--- begin ---
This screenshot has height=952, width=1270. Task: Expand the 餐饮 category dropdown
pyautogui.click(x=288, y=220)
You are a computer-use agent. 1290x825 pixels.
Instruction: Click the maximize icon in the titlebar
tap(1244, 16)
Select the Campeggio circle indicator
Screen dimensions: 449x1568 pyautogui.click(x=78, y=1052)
--- end ---
--- begin ---
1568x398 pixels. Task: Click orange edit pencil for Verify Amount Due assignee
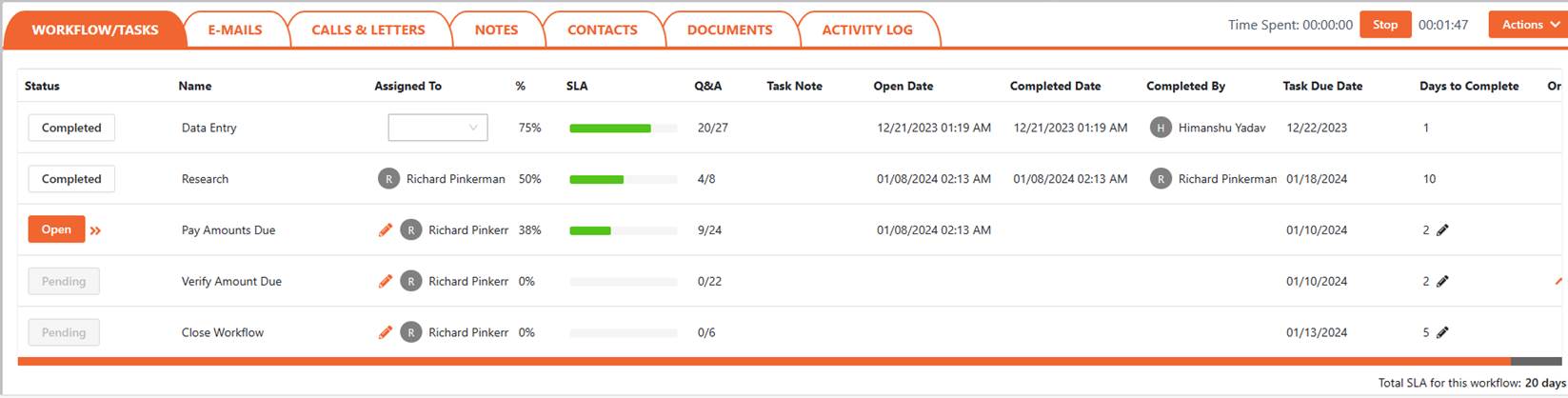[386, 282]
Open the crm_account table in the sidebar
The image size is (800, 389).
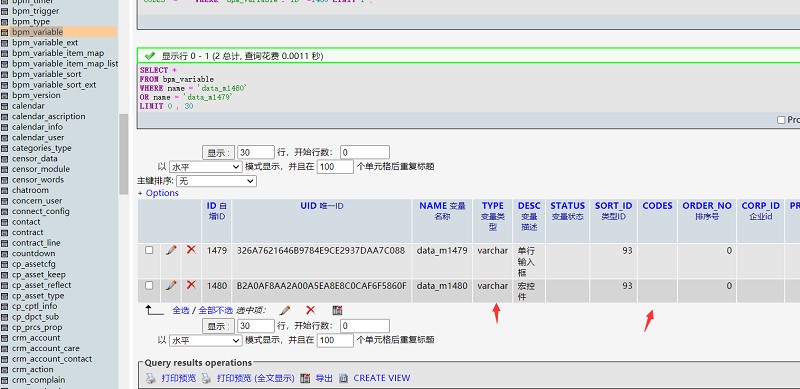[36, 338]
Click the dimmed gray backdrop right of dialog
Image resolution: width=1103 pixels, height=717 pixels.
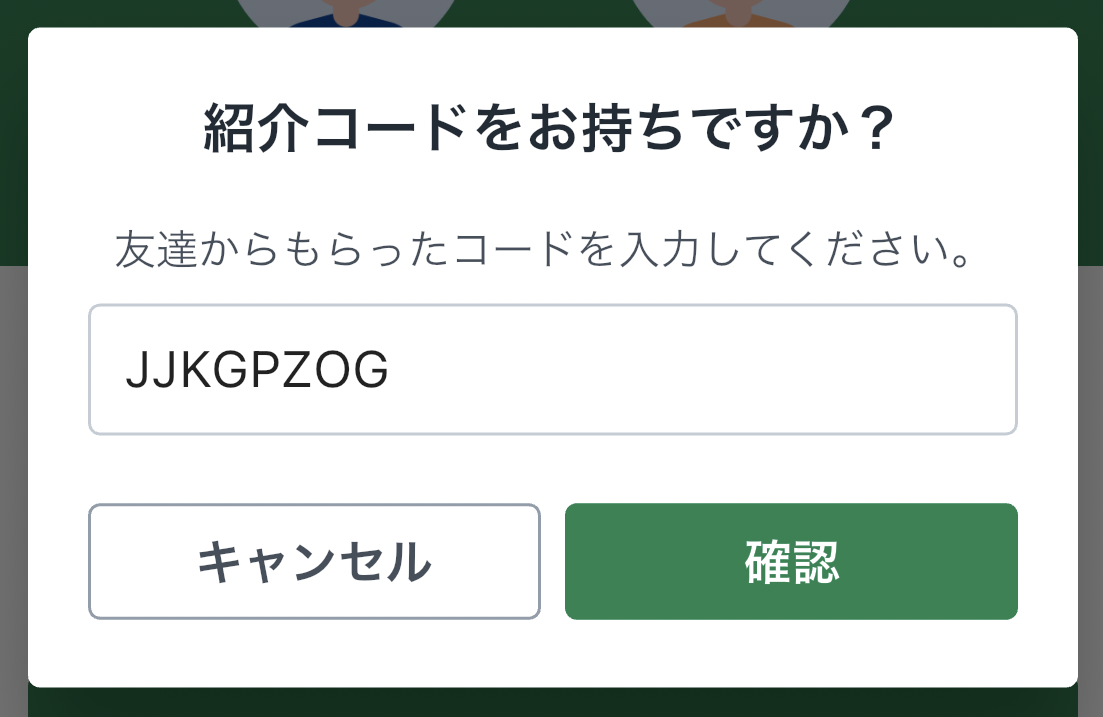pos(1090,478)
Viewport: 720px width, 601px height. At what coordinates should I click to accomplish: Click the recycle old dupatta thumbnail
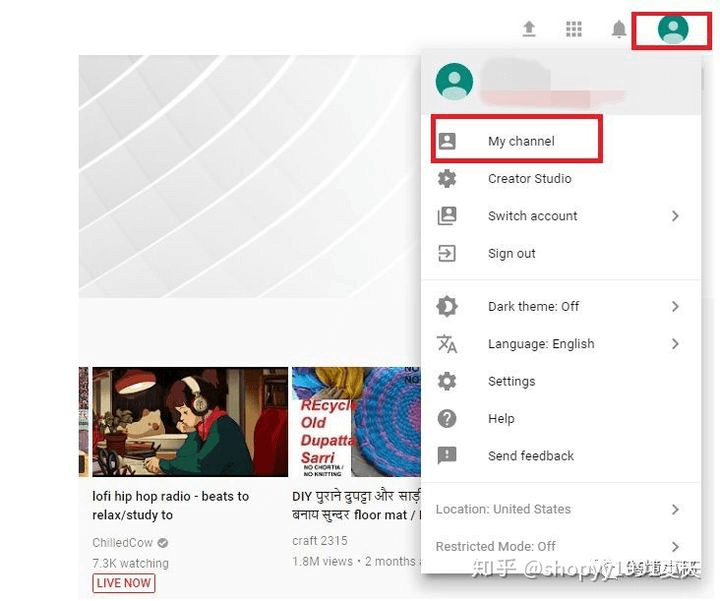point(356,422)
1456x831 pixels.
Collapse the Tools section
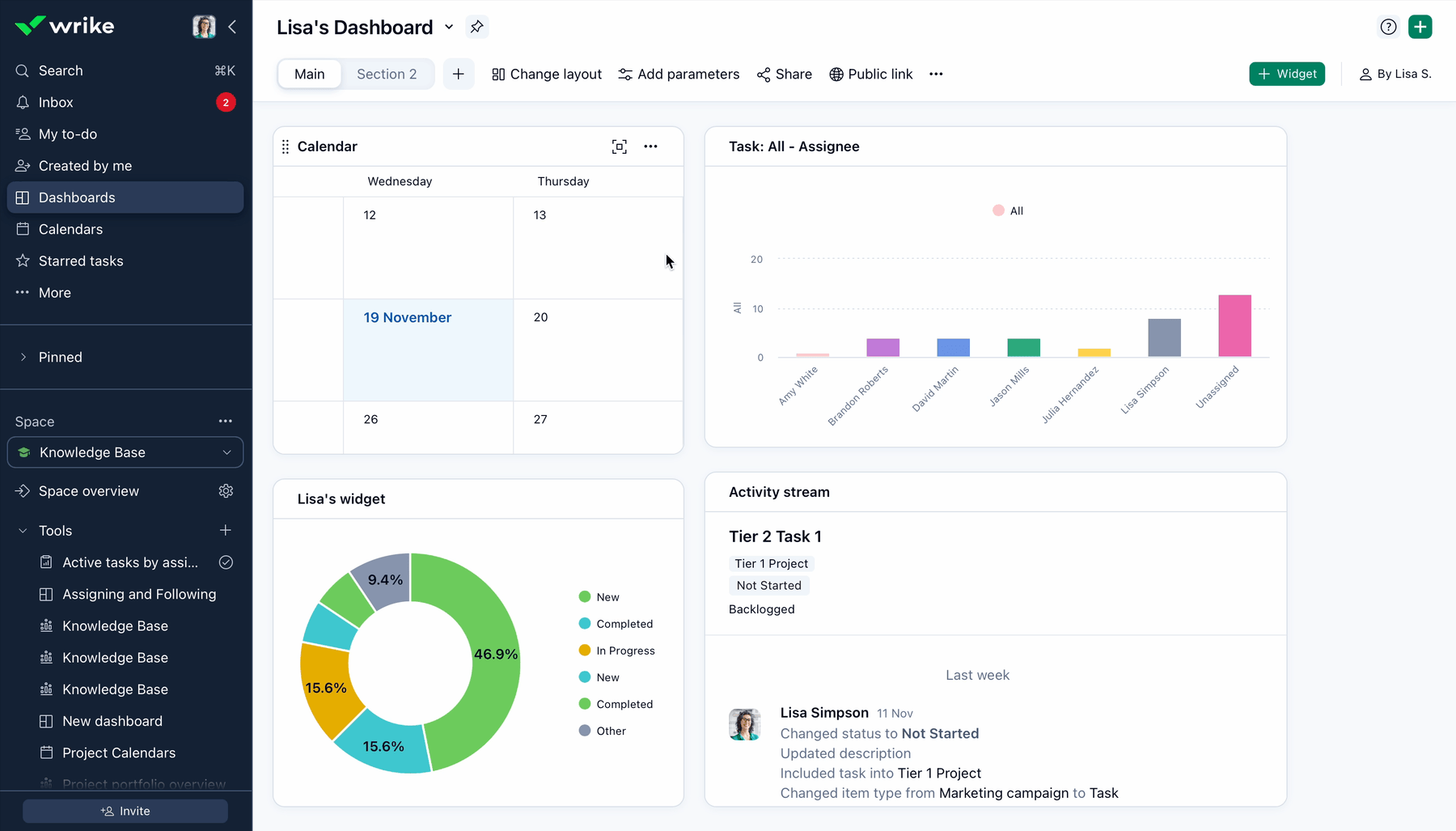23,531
--- end ---
--- begin ---
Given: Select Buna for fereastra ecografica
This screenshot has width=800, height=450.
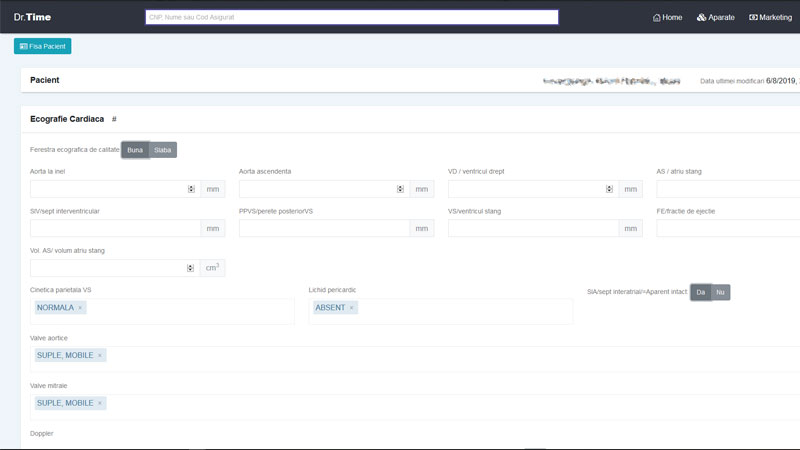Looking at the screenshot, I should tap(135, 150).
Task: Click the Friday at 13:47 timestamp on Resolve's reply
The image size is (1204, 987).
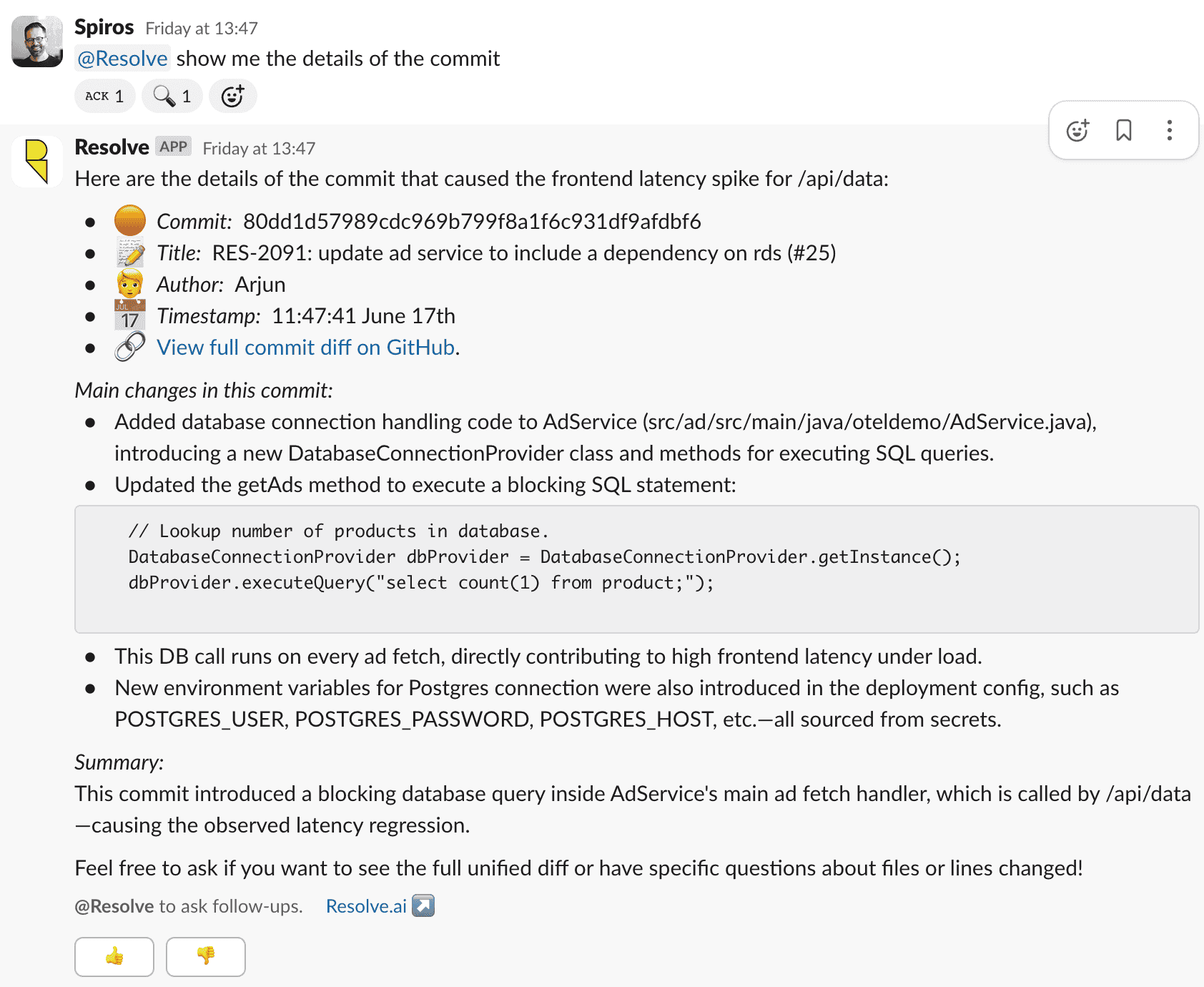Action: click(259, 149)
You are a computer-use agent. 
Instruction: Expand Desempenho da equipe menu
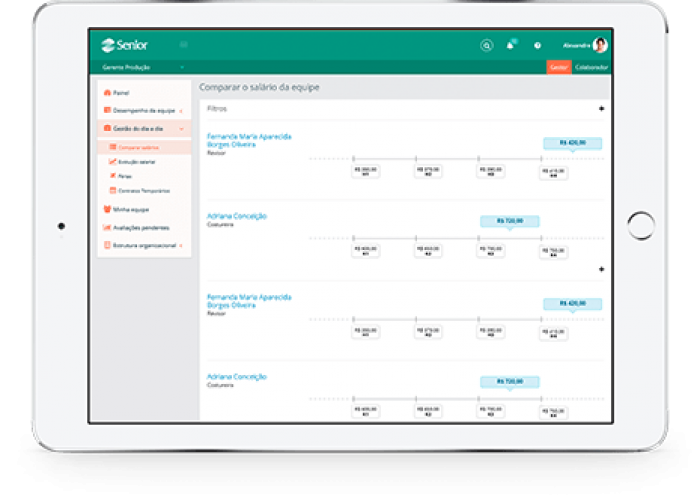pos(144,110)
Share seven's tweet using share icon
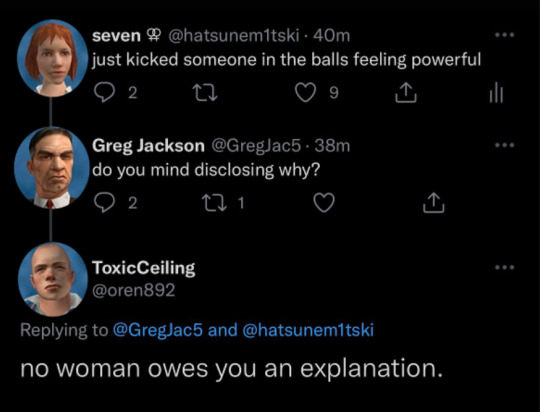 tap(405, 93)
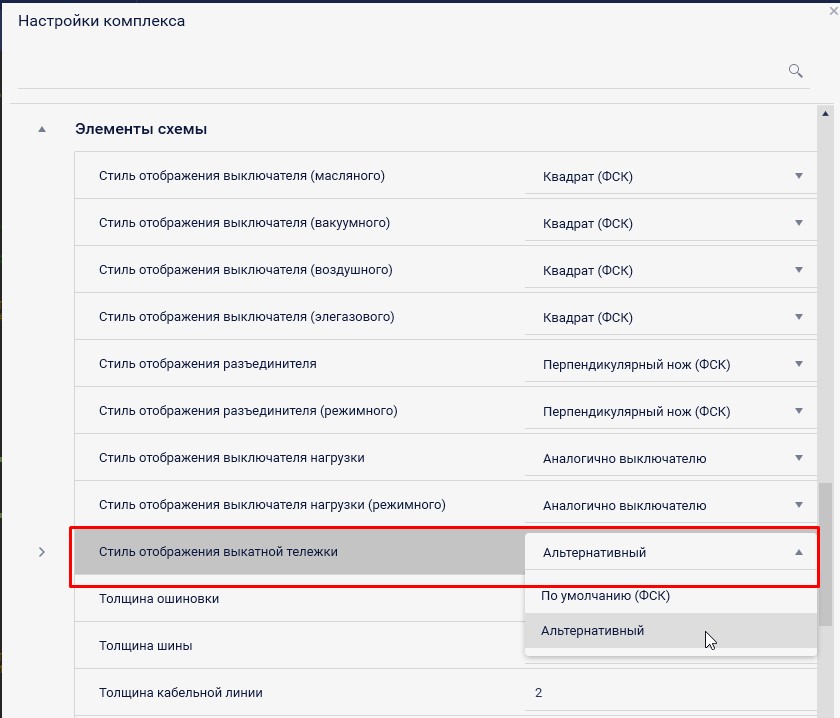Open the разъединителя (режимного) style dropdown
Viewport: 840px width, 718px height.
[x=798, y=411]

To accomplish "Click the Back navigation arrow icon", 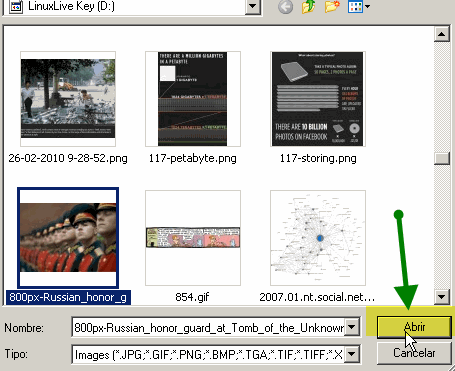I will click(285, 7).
--- end ---
* [Task prompt]
Rewrite the records from the line with "Given: Select Buna for fereastra ecografica" up to and including the line with "Action: click(259, 149)", substituting "time label" for "timestamp" and changing nothing else. Leave the pictures out of your answer.

* [Full response]
Given: Select Buna for fereastra ecografica
This screenshot has width=800, height=450.
Looking at the screenshot, I should tap(135, 150).
Task: Click the Friday at 13:47 time label on Resolve's reply
The image size is (1204, 987).
Action: click(259, 149)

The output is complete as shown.